Copy the records starting at the line that contains "This screenshot has" and ending at the line that contains "(x=381, y=44)", replacing "dropdown" with "drop-down list" and keeping everything else the same.

#### [RECORDS SHOWN]
--- start ---

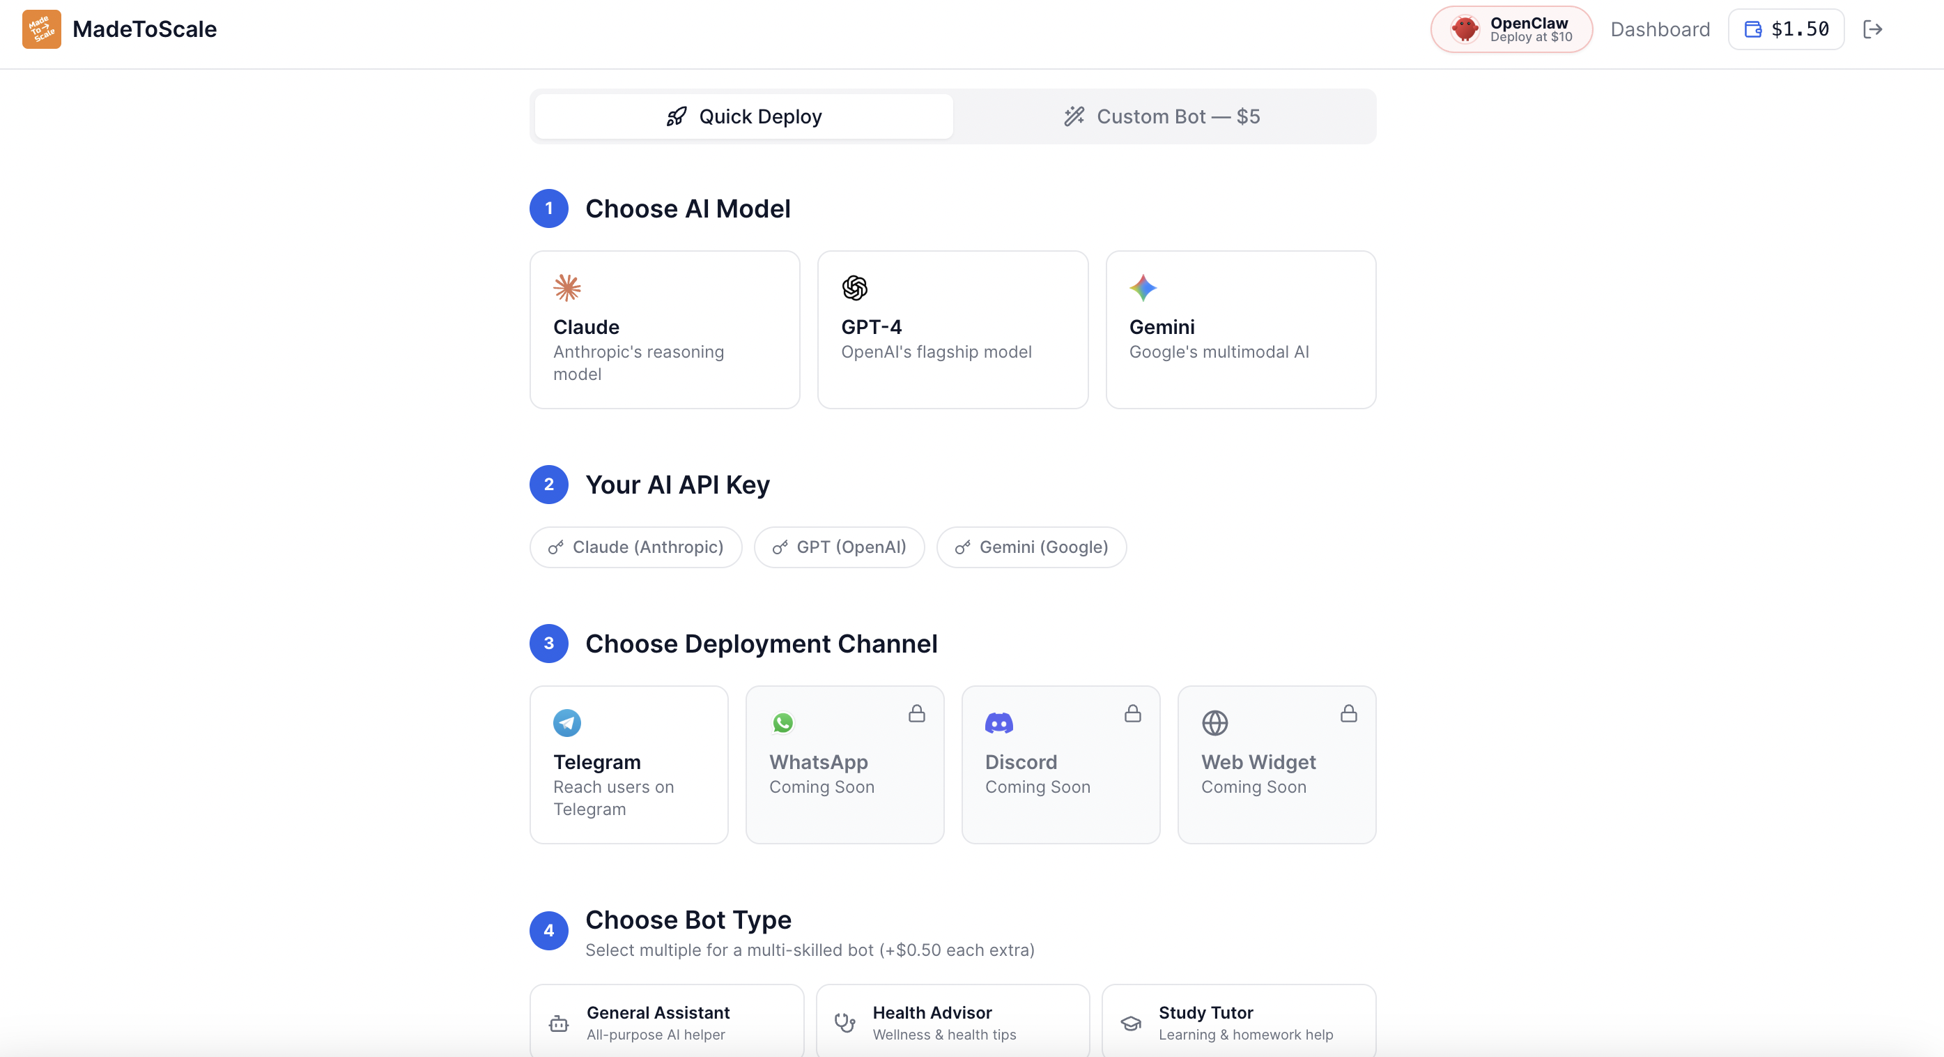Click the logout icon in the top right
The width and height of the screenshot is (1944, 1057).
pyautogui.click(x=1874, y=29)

--- end ---
--- start ---

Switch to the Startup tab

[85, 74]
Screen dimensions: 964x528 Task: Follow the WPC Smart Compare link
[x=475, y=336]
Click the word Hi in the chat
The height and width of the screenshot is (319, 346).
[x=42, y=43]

--- end ---
--- start ---

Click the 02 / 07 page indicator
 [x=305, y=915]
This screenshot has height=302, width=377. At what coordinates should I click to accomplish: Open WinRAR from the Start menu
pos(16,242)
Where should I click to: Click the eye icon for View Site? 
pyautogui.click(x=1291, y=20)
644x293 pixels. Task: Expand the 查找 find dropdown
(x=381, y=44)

--- end ---

#### [SOLUTION FOR THIS EXERCISE]
This screenshot has height=302, width=377. At what coordinates should I click to accomplish: Open WinRAR from the Start menu
pos(16,242)
Where should I click to: Click the eye icon for View Site? 
pyautogui.click(x=1291, y=20)
644x293 pixels. Task: Expand the 查找 find drop-down list
(x=381, y=44)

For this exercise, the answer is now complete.